Some economic forecasters project that Mr. Trump's tariffs will drag down U.S. growth. The nation's growth could slide to 1.6% in 2025 and 1.5% next year partly because of those import levies, a sharp reduction from the 2.8% growth recorded last year, the Organization for Economic Cooperation and Development said last week.
How did interest payments get so big?
In recent years, interest payments on the federal debt have ballooned for two main reasons. First, a series of COVID-related spending bills provided $4.6 trillion to individuals and businesses to help them keep afloat during the pandemic, with much of that financed through new debt.
Second, the Federal Reserve started hiking interest rates in March of 2022 to tame high inflation.

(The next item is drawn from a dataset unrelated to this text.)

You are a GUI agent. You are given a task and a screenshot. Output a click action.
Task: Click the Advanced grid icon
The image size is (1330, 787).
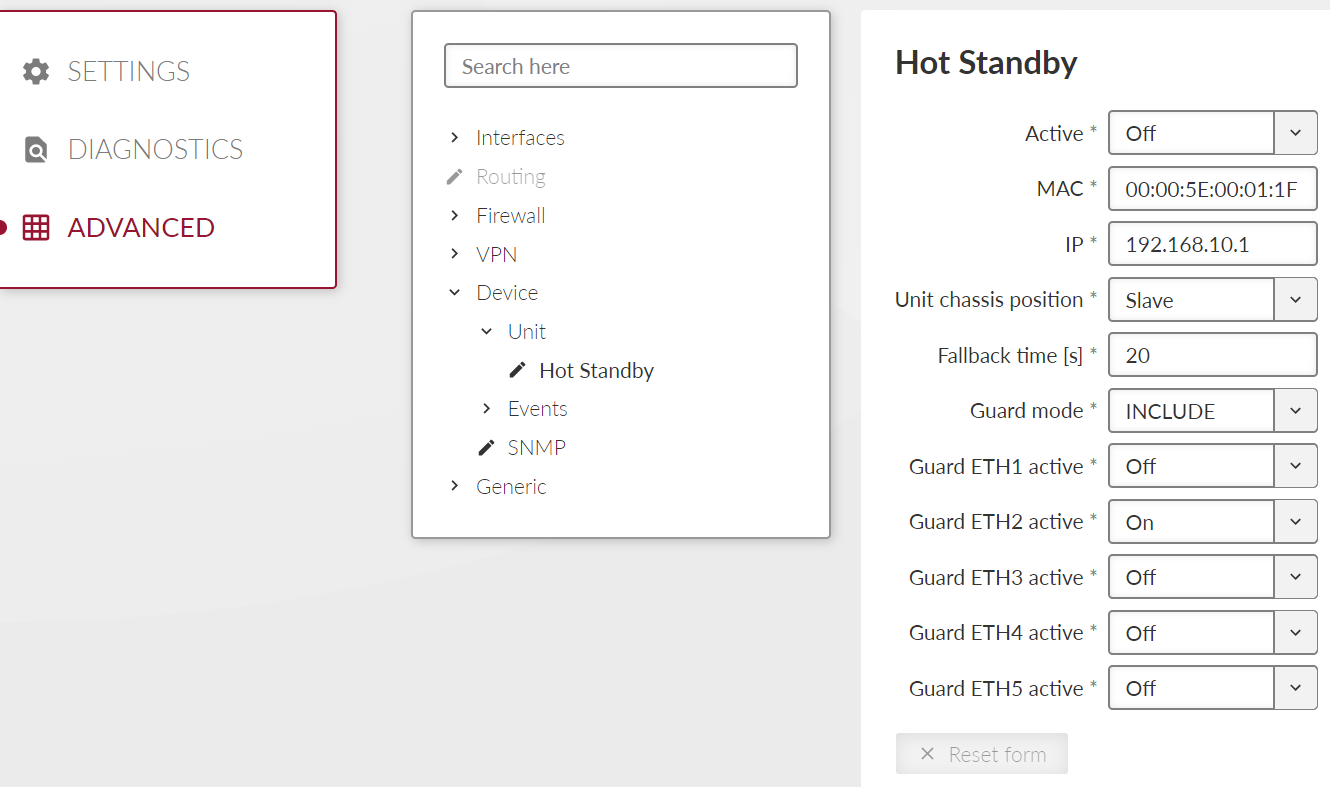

But that also meant the Treasury Department needed to pay higher rates to bondholders, adding to the cost of servicing the nation's burgeoning debt.
In 2020, the U.S. had about $27 trillion in outstanding debt, according to Treasury data. By 2024, that had jumped 32% to $35.5 trillion. Over that time, the Fed's benchmark interest rate rose from close to zero percent to a high of more than 5% in 2024.
One reason the Republican budget bill is forecast to increase the deficit — and add to the nation's interest costs — is that it would extend President Trump's 2017 tax cuts, as well as add other breaks, such as eliminating taxes on worker tips and overtime pay.
Altogether, those tax cuts will cost $3.75 trillion, the CBO estimates. The revenue loss would be partially offset by nearly $1.3 trillion in reduced federal spending elsewhere, namely through Medicaid and food assistance. But that still leaves a significant funding gap.
In the meantime, the U.S. could face a financial strain in servicing its debt, especially in the face of an economic slowdown, experts have warned.
"The most dangerous scenario is that the giant size of our debt precipitates a U.S., and even global, economic recession and financial crisis," Cato's Edwards told CBS MoneyWatch. "We saw this 15 or so years ago in Greece and some other European countries. That sort of crisis could be coming to the United States at some point, but no financial expert knows exactly when that's going to be."